■ SOURCE MATERIAL ■

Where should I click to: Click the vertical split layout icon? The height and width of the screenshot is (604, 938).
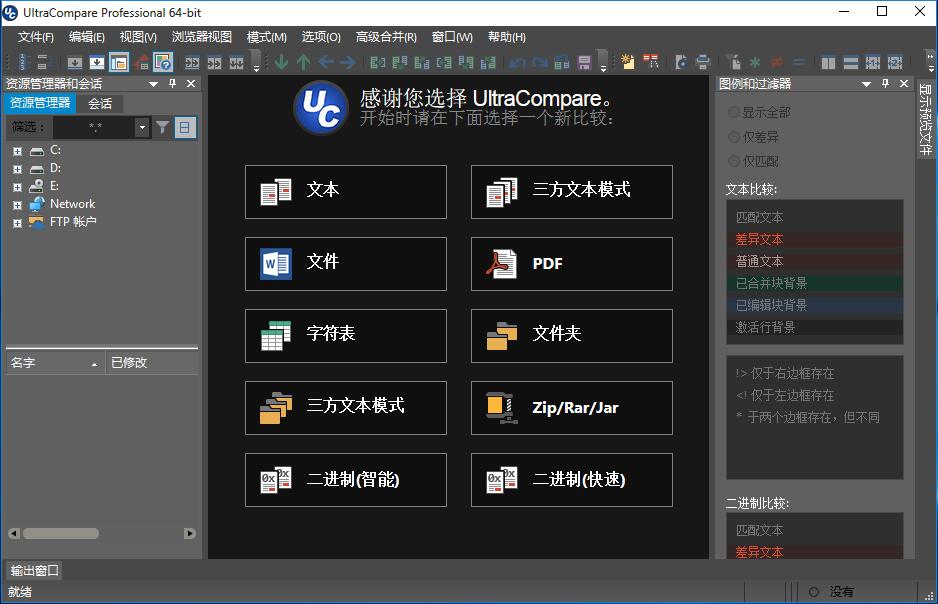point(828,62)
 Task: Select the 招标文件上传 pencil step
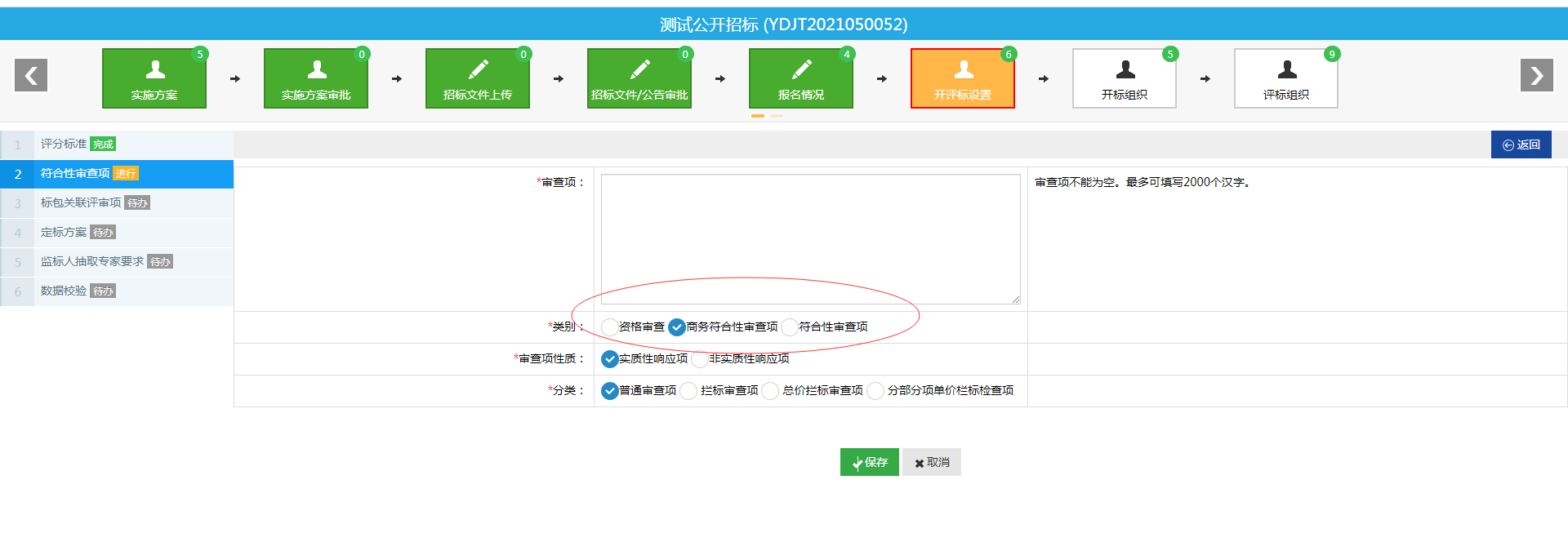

--

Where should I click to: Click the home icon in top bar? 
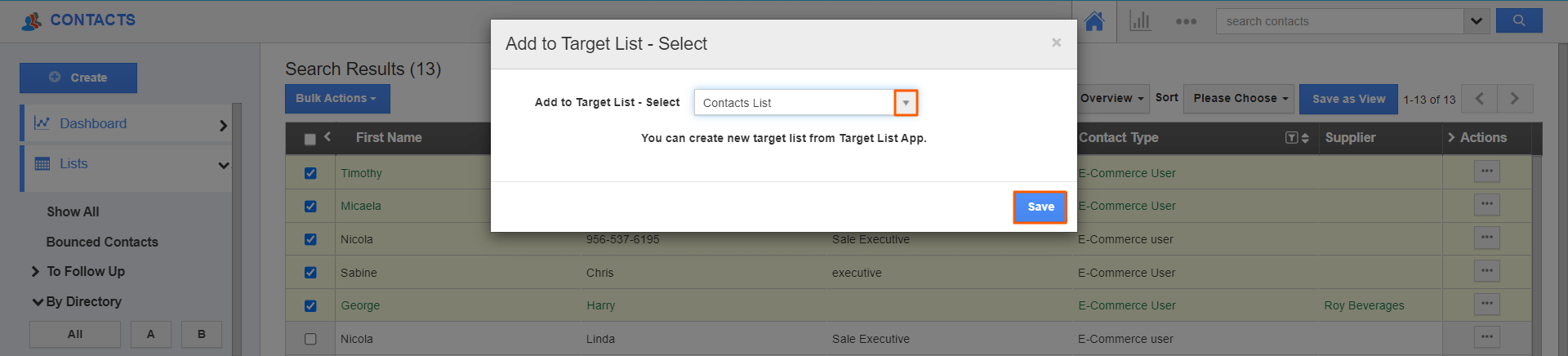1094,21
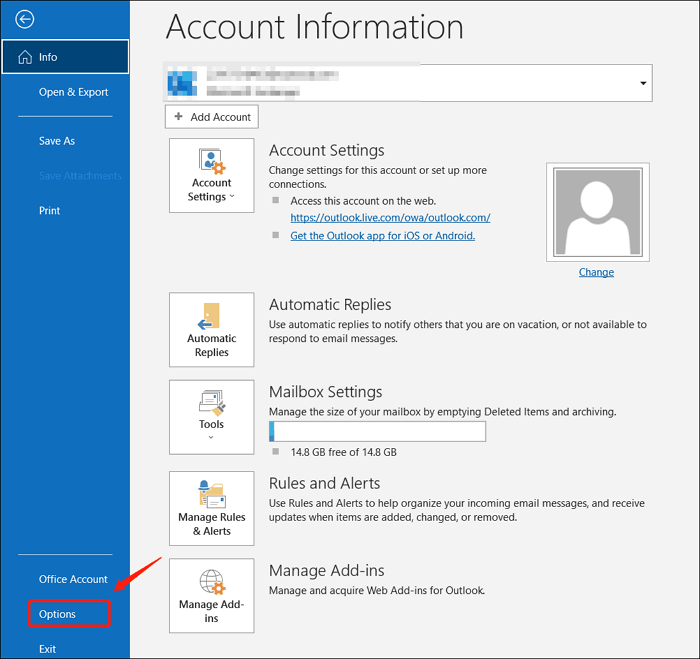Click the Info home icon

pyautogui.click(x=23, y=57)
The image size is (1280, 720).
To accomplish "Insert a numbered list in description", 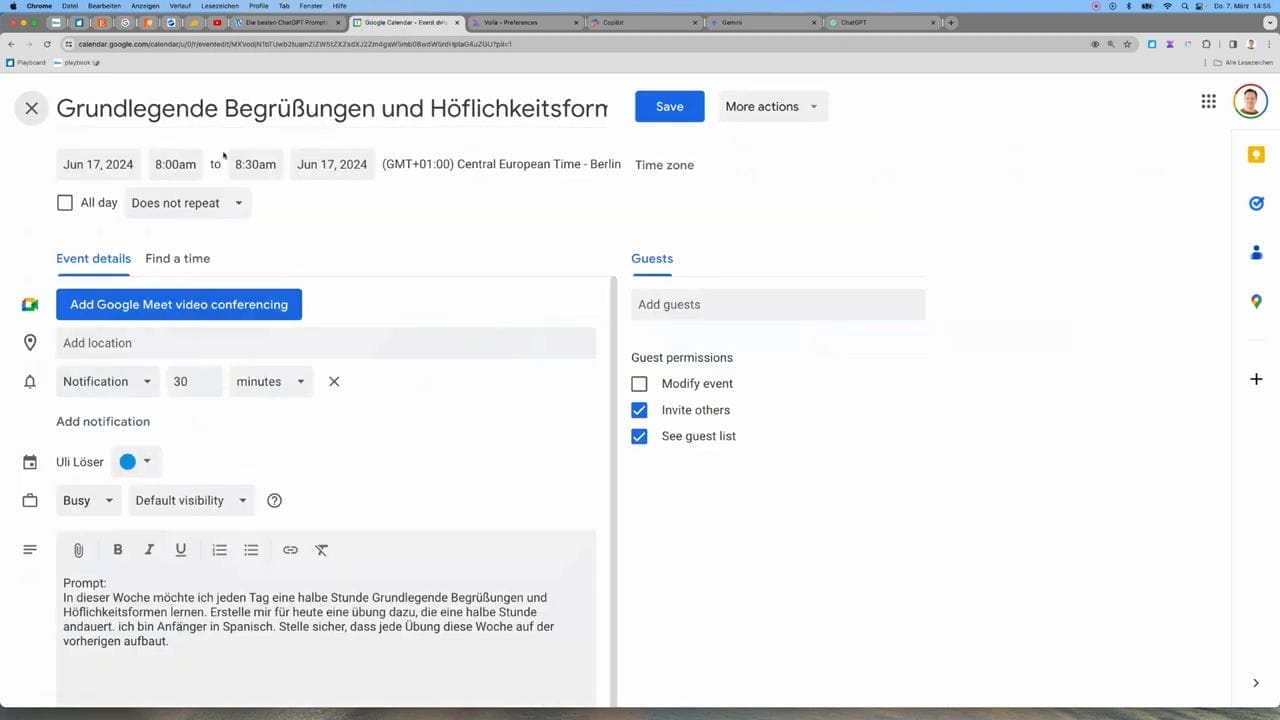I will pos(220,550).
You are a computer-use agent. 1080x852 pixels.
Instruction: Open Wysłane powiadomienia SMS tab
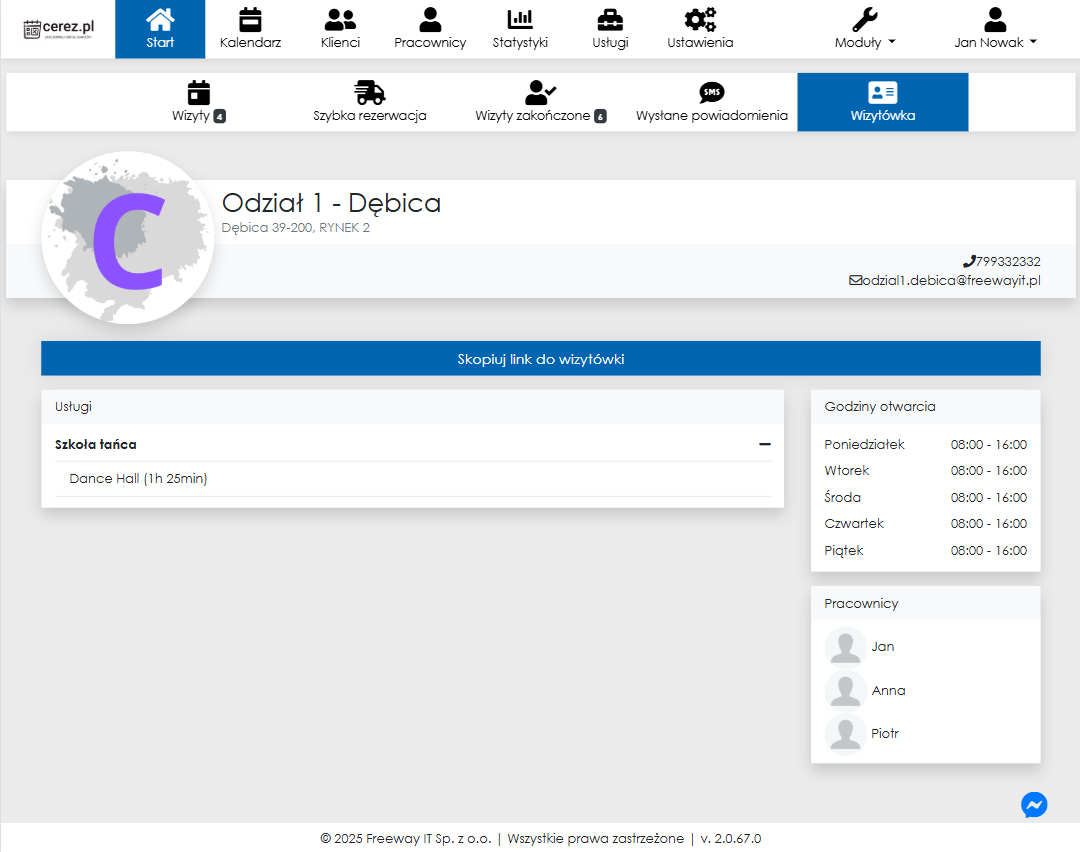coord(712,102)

■ BRIEF ■
From the records above, return exactly the lines running from the one that contains "Where should I click to: Click the vertical" down to the one that contains "Task: Select the 招标文件上传 pencil step", both included, without any pictures.

■ RESULT OF THIS EXERCISE ■
Where should I click to: Click the vertical split layout icon? The height and width of the screenshot is (604, 938).
point(828,62)
 Task: Select the 招标文件上传 pencil step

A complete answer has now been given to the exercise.